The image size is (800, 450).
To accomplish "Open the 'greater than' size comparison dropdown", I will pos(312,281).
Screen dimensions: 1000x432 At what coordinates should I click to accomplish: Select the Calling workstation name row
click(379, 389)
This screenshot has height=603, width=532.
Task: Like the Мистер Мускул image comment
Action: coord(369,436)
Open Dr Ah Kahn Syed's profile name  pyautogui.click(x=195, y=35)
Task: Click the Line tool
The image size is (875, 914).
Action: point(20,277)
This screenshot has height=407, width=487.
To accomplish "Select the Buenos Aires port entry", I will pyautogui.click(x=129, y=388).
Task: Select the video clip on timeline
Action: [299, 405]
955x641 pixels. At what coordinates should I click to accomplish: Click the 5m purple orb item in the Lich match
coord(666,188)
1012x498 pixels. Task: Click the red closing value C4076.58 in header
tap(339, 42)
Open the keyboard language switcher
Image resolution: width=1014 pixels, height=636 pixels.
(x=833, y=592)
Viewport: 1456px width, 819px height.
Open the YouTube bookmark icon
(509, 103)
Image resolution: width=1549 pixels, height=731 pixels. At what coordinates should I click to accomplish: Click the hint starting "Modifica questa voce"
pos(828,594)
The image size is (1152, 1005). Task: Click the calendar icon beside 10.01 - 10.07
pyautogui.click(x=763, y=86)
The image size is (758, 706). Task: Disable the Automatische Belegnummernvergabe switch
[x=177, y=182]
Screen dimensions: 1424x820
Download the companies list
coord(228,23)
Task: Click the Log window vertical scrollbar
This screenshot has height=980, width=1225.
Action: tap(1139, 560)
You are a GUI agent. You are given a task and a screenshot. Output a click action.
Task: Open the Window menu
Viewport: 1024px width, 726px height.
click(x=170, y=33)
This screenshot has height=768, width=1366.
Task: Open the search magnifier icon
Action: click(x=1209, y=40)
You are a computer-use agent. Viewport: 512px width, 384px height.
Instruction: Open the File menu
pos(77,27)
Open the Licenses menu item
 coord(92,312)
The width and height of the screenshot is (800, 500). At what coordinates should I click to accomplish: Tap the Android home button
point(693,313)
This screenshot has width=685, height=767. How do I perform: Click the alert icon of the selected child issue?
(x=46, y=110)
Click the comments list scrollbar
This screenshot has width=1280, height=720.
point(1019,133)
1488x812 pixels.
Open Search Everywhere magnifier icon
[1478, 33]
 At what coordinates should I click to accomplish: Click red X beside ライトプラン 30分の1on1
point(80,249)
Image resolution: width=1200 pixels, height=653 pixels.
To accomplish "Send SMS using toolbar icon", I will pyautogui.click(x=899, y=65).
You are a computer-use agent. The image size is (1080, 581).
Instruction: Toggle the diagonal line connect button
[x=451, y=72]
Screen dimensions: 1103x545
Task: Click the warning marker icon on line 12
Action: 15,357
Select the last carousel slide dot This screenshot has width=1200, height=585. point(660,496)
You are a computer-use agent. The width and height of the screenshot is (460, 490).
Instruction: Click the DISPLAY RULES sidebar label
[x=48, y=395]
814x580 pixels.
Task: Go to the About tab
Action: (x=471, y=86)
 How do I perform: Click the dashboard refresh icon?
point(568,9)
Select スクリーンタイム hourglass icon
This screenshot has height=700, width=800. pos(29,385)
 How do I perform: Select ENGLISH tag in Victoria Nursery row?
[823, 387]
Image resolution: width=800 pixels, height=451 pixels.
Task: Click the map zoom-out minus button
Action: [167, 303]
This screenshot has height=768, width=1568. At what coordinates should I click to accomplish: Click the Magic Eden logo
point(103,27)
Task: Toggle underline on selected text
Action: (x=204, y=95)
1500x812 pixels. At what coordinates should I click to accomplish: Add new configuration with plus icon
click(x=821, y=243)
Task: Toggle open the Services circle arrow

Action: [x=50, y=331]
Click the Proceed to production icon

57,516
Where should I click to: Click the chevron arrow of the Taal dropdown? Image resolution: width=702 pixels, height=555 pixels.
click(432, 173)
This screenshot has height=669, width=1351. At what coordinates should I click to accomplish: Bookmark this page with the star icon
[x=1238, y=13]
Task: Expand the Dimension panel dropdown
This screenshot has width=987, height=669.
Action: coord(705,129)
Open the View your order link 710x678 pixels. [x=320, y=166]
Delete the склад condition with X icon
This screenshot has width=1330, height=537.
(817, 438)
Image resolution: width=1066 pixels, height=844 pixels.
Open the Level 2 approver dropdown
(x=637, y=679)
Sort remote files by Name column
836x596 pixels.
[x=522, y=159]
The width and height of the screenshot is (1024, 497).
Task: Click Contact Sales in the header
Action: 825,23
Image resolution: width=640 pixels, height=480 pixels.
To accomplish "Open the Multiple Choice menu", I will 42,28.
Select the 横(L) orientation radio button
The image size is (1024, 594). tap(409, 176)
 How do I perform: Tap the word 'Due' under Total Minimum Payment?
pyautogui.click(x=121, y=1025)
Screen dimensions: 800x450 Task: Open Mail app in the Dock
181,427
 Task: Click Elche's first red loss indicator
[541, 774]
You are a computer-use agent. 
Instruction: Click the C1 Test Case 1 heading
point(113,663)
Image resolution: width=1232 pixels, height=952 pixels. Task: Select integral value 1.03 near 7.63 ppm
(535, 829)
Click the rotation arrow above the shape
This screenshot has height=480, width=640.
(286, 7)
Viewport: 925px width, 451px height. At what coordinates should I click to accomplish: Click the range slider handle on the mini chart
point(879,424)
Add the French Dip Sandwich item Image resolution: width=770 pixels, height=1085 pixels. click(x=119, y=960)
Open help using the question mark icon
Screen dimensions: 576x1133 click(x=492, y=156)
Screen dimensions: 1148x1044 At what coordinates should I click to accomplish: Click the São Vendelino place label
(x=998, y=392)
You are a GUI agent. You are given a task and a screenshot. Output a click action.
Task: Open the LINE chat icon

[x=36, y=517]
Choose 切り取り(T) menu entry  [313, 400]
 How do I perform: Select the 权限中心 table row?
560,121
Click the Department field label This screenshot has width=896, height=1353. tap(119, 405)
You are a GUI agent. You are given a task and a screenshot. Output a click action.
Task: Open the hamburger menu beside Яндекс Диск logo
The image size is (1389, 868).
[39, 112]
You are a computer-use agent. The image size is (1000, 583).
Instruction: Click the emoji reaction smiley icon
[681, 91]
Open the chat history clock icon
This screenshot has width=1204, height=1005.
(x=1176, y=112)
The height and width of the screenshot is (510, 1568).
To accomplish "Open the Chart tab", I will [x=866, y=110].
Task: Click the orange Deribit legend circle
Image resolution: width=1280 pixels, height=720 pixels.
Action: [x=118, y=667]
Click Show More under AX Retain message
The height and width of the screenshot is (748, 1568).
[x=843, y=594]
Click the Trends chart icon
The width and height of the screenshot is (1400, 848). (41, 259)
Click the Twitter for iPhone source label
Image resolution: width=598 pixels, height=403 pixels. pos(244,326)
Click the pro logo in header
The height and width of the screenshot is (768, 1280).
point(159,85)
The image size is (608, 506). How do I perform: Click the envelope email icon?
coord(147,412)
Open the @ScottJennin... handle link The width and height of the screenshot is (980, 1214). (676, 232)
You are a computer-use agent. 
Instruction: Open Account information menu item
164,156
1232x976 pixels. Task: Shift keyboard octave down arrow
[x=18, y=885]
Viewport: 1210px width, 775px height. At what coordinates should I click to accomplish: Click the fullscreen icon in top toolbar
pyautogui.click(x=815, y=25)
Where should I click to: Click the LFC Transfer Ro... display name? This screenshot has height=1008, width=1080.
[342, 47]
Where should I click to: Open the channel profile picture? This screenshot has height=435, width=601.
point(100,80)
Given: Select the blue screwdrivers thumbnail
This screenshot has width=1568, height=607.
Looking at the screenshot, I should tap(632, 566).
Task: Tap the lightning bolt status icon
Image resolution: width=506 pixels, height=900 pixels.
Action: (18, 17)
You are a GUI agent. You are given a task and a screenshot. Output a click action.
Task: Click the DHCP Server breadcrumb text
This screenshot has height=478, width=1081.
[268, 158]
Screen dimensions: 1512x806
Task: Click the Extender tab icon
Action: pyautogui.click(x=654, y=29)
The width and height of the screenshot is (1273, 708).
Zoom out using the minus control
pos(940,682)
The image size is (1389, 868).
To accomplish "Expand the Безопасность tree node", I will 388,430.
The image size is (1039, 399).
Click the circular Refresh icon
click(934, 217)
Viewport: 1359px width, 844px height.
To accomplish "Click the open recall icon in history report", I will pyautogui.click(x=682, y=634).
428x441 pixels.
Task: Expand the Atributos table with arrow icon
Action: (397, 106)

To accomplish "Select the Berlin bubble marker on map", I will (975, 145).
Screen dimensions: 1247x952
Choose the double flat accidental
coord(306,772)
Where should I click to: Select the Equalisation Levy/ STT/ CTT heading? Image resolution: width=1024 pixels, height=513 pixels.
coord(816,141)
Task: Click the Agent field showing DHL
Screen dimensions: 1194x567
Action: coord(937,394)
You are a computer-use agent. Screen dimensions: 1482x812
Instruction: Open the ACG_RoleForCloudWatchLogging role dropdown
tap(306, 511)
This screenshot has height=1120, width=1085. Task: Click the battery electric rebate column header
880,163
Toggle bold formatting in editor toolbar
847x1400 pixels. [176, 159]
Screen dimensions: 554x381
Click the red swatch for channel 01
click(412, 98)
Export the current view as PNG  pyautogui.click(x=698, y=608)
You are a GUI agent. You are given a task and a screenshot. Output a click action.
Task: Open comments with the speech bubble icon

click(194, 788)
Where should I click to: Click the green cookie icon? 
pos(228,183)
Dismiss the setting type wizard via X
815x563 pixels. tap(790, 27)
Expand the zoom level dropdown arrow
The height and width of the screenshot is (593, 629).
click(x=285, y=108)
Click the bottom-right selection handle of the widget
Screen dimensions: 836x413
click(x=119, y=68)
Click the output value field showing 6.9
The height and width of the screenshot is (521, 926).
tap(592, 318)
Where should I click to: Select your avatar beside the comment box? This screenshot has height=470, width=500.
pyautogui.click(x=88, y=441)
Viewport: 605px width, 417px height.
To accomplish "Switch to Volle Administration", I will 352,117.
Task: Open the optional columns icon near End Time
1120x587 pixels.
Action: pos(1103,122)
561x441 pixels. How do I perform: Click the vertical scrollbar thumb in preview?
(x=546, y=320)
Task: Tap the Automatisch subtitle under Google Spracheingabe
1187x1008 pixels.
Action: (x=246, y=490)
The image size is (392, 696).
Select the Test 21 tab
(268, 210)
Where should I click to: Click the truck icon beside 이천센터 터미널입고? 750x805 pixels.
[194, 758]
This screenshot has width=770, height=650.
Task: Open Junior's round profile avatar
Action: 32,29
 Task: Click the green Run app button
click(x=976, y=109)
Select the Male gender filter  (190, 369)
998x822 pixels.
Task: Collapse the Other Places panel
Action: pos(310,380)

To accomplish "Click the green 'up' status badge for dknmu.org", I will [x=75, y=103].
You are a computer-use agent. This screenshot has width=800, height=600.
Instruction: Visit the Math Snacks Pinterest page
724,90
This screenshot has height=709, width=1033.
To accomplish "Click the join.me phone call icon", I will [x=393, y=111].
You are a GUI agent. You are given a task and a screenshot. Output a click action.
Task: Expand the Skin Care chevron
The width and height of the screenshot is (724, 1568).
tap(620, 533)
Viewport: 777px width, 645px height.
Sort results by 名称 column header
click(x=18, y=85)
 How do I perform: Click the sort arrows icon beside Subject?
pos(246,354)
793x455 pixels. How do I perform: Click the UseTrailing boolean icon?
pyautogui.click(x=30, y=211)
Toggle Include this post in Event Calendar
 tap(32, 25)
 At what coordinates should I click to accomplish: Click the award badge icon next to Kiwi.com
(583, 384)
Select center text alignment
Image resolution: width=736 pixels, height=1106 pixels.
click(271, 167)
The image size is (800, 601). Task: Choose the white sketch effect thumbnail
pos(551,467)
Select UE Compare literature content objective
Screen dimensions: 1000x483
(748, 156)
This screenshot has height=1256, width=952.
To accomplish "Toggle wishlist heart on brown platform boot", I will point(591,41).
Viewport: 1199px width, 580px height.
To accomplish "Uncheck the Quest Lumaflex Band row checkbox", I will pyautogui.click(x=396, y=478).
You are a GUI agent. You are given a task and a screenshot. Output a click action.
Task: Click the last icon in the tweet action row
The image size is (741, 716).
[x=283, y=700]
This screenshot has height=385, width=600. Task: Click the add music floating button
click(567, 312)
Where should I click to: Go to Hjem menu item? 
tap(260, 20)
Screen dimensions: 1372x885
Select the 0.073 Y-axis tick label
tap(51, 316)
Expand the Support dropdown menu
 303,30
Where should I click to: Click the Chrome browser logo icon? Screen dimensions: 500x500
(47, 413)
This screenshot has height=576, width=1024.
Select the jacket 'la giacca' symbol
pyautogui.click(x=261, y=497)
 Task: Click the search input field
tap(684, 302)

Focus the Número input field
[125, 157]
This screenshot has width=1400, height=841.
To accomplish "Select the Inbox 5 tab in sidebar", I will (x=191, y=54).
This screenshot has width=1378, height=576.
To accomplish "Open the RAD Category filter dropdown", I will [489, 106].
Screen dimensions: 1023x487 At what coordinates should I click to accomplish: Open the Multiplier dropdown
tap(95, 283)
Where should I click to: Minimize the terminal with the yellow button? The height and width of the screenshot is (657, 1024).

◆ ◆ ◆ ◆ ◆

REQUIRED ACTION: In the entries above, the lines between the one holding "Screen dimensions: 1000x483" and the one holding "Viewport: 1199px width, 580px height.", inclusive, are to be printed exactly as written, and those alone.

RESPONSE BOX:
Screen dimensions: 1000x483
(748, 156)
This screenshot has height=1256, width=952.
To accomplish "Toggle wishlist heart on brown platform boot", I will point(591,41).
Viewport: 1199px width, 580px height.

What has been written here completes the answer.